Previous | Next --- Slide 55 of 60
Back to Lecture Thumbnails
Berry

So a warp is all the threads that work within a block? Why was it necessary to describe work with threads that do it rather than the blocks that house it?

ESINNG

@Berry, I think warp is not all the threads but just, on this case, 32 threads in the block. The threads in a warp can run simultaneously using 32-bit wide SIMD execution. So they are not the same thing. But I don't know whether my explanation is right. Can anyone give me some comments?

Berry

@ESINNG Ah, that would just make too much sense. Thanks!

VP7

@ESINNG. You are right. But if I say a warp is analogous a threads of execution in case of hardware supported multithread, will it be incorrect?

kayvonf

@VP7, ESINNG: You are correct. Yes, I think it's very fair for a programmer to think of an NVIDIA warp being very similar hardware construct as an x86 execution context (x86 hardware thread). Both correspond to a single instruction steam work of control that's executed in SIMD fashion over a set of SIMD ALUs. With respect to latency hiding, GPU cores schedule warps, they don't schedule individual CUDA threads.

At this point it would be good to go back and look at the discussion of explicit SIMD instructions vs. implicit SIMD execution from slides 34-35 of lecture 2. GPUs use the implicit approach. Just like I illustrated early on slide 46, the GPU receives a command that indicates "run this kernel program N times". (more precisely, that command states run B blocks of this kernel program with T threads per block). If you look at the assembly, the kernel program itself is scalar. There are no vector instructions in it!)

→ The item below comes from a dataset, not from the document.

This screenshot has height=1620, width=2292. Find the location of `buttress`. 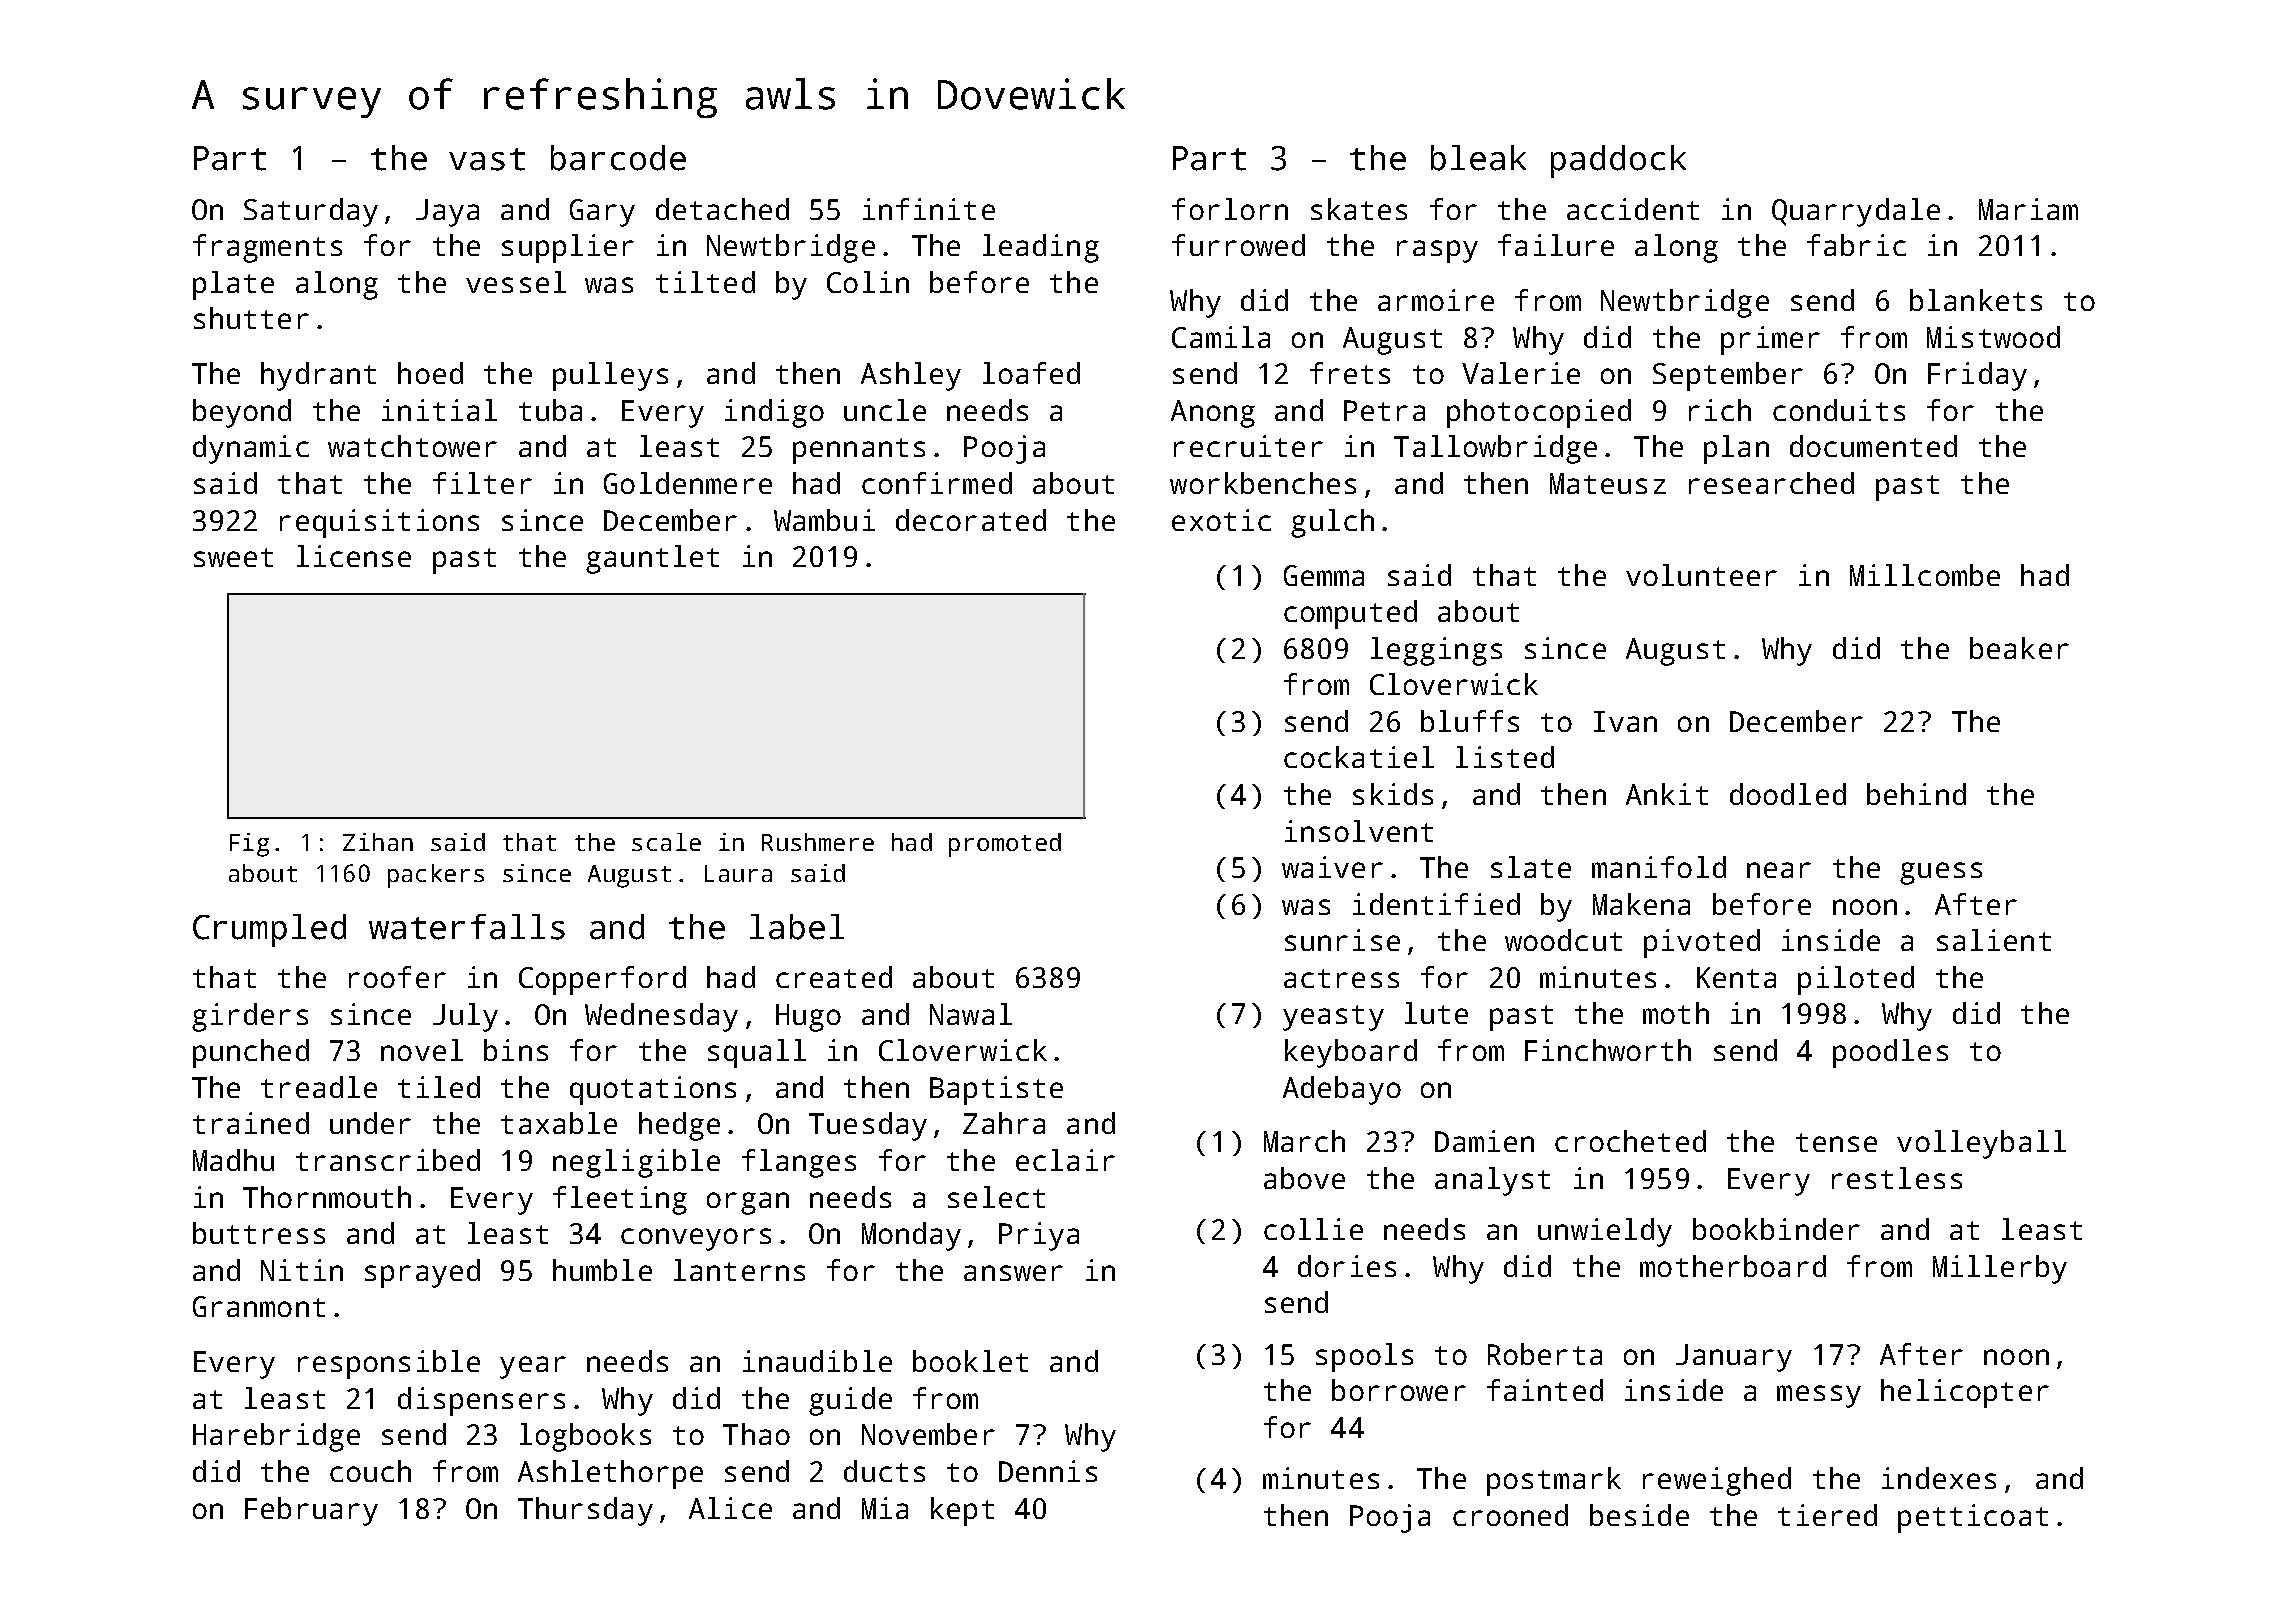

buttress is located at coordinates (259, 1233).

However, given this input, the GPU knows that each CUDA thread it must execute is running the same scalar (non-vector) program, and thus it groups all the threads into warps and shares an instruction stream across the warp. A future NVIDIA GPU could choose to have a different warp size without requiring any recompile of the CUDA programs we've written in this lecture.

Contrast this to how we've expressed programs that use SIMD processing capabilities of CPUs. ISPC generated a program binary with explicit vector instructions in it (SSE instructions, AVX instructions, etc.). Depending on the instructions used, the program explicitly said use 4-wide or 8-wide SIMD processing here. If Intel released a new chip with 16 wide vector instructions (and they have, see AVX512 these programs would need to get recompiled to use the new instructions. Equivalently, if you had written a program using vector intrinsics, you'd have to rewrite the program with new intrinsics to utilize the new SIMD capabilities of the processor.

Of course, if you're not a compiler implementor (or a assembly/intrinsics programmer) and instead use a higher level SPMD programming language like CUDA or ISPC, you need not think about whether the hardware implements SIMD processing using the implicit or explicit approach. Your compiler will translate your SPMD program into whatever input form the target hardware expects.

So while understanding these differences and understanding how programs map to modern hardware is very important and a core concept of this course, hopefully for most of your work you'll be able to use toolchains that abstract these implementation details from application programmers.

kayvonf

Question: AMD GPUs have a similar concept to a warp. What do they call it?

VP7

Wavefront?

kayvonf

@VP7 Yup! And how big is a wavefront? (That might require some digging.)

BTW, here's a nicely detailed article on the architecture of the integrated "Gen 8" GPU in modern Intel CPUs:

The Compute Architecture of Intel Processor Graphics Gen 8

JuneBot

Every discussion that I can find claims that the size of a wavefront is 64 threads, double the size of a warp.

VP7

@JuneBot: Looks like 64 is not a number that fits well into the entire range of AMD GPUs.

Open CL programming Guide says The size of wavefronts can differ on different GPU compute devices. For example, some of the low-end and older GPUs, such as the AMD Radeon HD54XX series graphics cards, have a wavefront size of 32 work-items. Higher-end and newer AMD GPUs have a wavefront size of 64 work-items.

Also the Appendix D of the guide defines wavefront size as

*(the number of stream cores / by the number of compute units ) X 4

But as a matter of fact the number 64 is good for all GCN hardware.